(Records from a collection)

▬▬▬▬▬▬▬▬▬▬

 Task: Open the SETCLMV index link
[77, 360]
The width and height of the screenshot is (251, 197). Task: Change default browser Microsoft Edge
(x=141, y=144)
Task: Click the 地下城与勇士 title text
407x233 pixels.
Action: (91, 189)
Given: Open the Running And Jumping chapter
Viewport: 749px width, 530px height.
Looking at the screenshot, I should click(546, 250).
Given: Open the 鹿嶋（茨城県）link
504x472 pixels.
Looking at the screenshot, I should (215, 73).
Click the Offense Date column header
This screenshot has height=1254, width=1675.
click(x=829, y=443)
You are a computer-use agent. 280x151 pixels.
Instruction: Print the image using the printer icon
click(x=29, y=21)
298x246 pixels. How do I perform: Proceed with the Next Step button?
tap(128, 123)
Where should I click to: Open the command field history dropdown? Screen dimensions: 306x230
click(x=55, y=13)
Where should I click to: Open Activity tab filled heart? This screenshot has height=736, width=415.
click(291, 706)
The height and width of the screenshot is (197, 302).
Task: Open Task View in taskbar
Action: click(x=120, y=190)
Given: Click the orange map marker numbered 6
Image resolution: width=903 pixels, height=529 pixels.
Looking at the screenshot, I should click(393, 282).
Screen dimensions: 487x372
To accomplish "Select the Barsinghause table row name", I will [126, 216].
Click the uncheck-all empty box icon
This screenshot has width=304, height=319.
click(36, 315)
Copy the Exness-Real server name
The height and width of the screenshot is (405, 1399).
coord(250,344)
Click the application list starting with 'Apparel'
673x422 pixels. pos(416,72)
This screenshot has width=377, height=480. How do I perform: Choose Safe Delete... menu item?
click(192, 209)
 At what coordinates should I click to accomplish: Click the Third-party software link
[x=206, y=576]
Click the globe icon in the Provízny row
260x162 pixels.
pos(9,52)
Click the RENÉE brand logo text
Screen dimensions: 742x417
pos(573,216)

▬▬▬▬▬▬▬▬▬▬

— Work instruction —
Each entry must be set down exactly as it appears.

— Your solution —
 Task: Open the SETCLMV index link
[77, 360]
The width and height of the screenshot is (251, 197). Task: Change default browser Microsoft Edge
(x=141, y=144)
Task: Click the 地下城与勇士 title text
407x233 pixels.
Action: (91, 189)
Given: Open the Running And Jumping chapter
Viewport: 749px width, 530px height.
Looking at the screenshot, I should click(546, 250).
Given: Open the 鹿嶋（茨城県）link
504x472 pixels.
Looking at the screenshot, I should (215, 73).
Click the Offense Date column header
This screenshot has height=1254, width=1675.
click(x=829, y=443)
You are a computer-use agent. 280x151 pixels.
Instruction: Print the image using the printer icon
click(x=29, y=21)
298x246 pixels. How do I perform: Proceed with the Next Step button?
tap(128, 123)
Where should I click to: Open the command field history dropdown? Screen dimensions: 306x230
click(x=55, y=13)
Where should I click to: Open Activity tab filled heart? This screenshot has height=736, width=415.
click(291, 706)
The height and width of the screenshot is (197, 302).
Task: Open Task View in taskbar
Action: click(x=120, y=190)
Given: Click the orange map marker numbered 6
Image resolution: width=903 pixels, height=529 pixels.
Looking at the screenshot, I should click(393, 282).
Screen dimensions: 487x372
To accomplish "Select the Barsinghause table row name", I will [126, 216].
Click the uncheck-all empty box icon
This screenshot has width=304, height=319.
click(36, 315)
Copy the Exness-Real server name
The height and width of the screenshot is (405, 1399).
coord(250,344)
Click the application list starting with 'Apparel'
673x422 pixels. pos(416,72)
This screenshot has width=377, height=480. How do I perform: Choose Safe Delete... menu item?
click(192, 209)
 At what coordinates should I click to accomplish: Click the Third-party software link
[x=206, y=576]
Click the globe icon in the Provízny row
260x162 pixels.
pos(9,52)
Click the RENÉE brand logo text
Screen dimensions: 742x417
pos(573,216)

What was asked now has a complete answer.